Prenons l’exemple de la dystrophie musculaire de Duchenne, pathologie grave qui touche tous les muscles du corps, de la motricité au muscle cardiaque. En cause, des altérations d’un gène qui ne fonctionne plus correctement. La découverte de méthodes permettant de déterminer facilement la séquence d’ADN des gènes conduit à des approches originales par thérapie génique. Ces méthodes utilisent non pas une molécule chimique comme médicament, mais plutôt une partie du gène, ou même un gène entier incorporé dans une coque virale.

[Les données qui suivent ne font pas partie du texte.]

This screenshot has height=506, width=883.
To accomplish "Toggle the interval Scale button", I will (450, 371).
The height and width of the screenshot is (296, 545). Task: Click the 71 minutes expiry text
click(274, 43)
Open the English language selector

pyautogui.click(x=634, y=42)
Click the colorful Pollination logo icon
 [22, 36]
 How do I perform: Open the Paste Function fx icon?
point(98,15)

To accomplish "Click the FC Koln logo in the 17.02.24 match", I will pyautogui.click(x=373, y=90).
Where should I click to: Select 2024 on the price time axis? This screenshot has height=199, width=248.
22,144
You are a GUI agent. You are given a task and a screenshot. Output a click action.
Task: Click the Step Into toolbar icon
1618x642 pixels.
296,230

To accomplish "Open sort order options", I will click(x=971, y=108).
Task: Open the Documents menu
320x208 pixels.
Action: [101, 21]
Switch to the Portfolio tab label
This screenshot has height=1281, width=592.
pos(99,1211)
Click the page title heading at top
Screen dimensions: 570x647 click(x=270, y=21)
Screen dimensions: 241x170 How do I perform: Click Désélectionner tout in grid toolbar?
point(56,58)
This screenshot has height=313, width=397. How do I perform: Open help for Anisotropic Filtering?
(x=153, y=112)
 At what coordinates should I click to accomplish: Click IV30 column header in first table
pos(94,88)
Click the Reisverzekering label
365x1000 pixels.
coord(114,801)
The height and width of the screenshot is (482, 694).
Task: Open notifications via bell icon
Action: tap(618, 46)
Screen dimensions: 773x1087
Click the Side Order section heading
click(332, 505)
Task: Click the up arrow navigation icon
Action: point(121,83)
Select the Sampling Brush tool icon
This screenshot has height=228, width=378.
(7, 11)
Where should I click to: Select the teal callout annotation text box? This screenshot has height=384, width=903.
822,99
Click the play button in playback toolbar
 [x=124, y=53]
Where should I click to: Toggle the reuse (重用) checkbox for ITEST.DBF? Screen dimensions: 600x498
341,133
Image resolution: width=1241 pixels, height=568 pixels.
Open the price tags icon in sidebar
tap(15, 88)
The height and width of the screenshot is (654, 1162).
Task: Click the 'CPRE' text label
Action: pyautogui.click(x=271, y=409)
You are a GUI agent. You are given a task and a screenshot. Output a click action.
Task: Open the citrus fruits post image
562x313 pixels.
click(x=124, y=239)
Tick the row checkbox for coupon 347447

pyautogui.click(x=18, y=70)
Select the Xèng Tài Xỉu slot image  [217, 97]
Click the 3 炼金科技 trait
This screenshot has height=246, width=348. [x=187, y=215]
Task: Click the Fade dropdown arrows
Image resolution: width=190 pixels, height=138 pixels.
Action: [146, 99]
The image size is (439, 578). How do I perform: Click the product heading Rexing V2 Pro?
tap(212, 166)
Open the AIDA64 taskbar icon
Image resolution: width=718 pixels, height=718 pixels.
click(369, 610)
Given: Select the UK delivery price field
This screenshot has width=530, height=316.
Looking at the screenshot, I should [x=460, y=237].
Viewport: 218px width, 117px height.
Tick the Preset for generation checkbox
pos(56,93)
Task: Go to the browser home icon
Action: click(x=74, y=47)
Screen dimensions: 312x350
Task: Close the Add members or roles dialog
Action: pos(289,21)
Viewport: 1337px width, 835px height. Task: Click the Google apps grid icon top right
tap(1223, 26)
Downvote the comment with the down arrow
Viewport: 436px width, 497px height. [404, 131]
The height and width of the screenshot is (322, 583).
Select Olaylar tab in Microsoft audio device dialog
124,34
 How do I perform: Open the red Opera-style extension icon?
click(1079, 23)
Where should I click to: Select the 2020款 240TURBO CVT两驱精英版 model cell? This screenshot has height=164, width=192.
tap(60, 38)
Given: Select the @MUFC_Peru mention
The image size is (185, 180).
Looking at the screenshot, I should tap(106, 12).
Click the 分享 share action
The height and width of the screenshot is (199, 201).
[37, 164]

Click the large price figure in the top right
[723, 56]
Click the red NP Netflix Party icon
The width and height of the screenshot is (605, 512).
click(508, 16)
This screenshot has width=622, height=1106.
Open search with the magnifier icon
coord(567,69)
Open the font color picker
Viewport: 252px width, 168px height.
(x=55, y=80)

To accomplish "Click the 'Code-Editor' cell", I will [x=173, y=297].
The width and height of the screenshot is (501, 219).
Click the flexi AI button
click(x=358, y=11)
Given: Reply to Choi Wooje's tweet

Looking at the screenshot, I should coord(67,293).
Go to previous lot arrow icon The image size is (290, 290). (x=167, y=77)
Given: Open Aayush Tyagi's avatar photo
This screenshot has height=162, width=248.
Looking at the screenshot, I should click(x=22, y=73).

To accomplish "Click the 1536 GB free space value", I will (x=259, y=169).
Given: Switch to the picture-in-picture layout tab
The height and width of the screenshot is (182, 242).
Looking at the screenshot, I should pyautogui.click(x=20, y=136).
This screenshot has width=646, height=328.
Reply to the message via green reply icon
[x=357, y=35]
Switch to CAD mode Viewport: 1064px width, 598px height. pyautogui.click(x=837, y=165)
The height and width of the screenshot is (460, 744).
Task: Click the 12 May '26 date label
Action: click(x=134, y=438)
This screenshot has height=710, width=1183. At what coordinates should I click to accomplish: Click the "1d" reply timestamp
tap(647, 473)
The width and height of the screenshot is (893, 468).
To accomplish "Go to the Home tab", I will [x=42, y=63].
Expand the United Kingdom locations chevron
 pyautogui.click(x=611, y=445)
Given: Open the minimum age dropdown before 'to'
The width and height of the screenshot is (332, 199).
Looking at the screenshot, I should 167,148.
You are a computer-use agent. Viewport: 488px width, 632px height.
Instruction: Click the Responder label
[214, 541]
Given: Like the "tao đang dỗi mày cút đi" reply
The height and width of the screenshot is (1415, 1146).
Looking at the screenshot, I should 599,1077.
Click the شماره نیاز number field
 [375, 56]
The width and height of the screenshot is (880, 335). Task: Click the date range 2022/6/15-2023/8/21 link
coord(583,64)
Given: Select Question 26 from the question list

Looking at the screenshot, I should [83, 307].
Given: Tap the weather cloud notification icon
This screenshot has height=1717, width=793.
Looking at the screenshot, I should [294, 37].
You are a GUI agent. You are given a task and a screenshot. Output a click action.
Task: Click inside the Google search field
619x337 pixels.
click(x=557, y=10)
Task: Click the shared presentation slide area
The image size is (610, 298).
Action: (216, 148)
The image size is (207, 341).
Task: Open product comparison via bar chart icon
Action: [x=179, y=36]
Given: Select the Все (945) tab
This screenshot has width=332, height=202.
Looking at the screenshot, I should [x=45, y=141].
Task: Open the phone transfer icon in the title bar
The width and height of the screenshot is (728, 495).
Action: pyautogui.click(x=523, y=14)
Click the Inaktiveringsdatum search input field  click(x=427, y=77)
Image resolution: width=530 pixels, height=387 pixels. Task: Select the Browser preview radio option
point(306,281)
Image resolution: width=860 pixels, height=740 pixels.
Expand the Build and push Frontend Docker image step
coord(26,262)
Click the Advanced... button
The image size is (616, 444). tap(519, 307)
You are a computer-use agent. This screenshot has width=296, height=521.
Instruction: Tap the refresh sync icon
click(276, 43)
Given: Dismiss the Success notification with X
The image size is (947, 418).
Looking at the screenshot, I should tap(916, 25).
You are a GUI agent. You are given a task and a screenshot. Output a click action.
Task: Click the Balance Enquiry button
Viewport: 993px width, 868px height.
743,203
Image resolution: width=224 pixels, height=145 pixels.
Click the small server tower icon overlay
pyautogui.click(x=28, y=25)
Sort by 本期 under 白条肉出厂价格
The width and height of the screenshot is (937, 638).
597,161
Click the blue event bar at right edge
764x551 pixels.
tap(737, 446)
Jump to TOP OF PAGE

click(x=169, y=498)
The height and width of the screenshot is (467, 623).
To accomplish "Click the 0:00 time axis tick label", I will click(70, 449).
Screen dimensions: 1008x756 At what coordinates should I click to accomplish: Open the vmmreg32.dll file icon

«On injecte simplement sous la peau une petite molécule dérivée de l’ADN qui peut compenser des petits défauts du gène. Elle peut ensuite se déplacer dans tout le corps et intégrer préférentiellement les muscles stressés à cause de la maladie. Beaucoup de gènes qui déterminent les protéines musculaires sont trop gros pour entrer dans les coques virales. Notre approche, elle, est beaucoup plus ambitieuse, et aussi plus difficile, puisqu’il s’agit d’incorporer un gène entier. Mais elle aura le potentiel, si elle fonctionne, de pouvoir traiter toutes les formes de dystrophies de Duchenne, quelle que soit la cause génétique ou l’endroit de la protéine qui est abîmé chez le patient.» explique Nicolas Mermod, Professeur à l’Institut de biotechnologie de l’Université de Lausanne.
Finalement, l’objectif de la recherche est de pouvoir traiter tous les patients. Alors quels sont les freins à cette médecine du futur? En plus du financement et des difficultés techniques de démonstration de la sécurité pour les patients et d’efficacité, le problème des maladies génétiques rares est justement leur rareté. Il est souvent très difficile de trouver suffisamment de malades aux affections identiques pour pouvoir mettre en place des tests valables.

La recherche translationnelle

La communauté scientifique se veut pourtant encourageante, à l’exemple de Nicolas Mermod: «On peut trouver un début de solution grâce au financement des fondations privées qui se consacrent au domaine des maladies musculaires. Contrairement à l’industrie pharmaceutique, ces fondations s’intéressent aussi aux maladies rares qui nécessitent encore différentes étapes entre la recherche et le traitement, au niveau des essais cliniques. C’est ce qu’on appelle la «recherche translationnelle», qui consiste à traduire les découvertes des recherches fondamentales sous forme de traitements thérapeutiques du futur».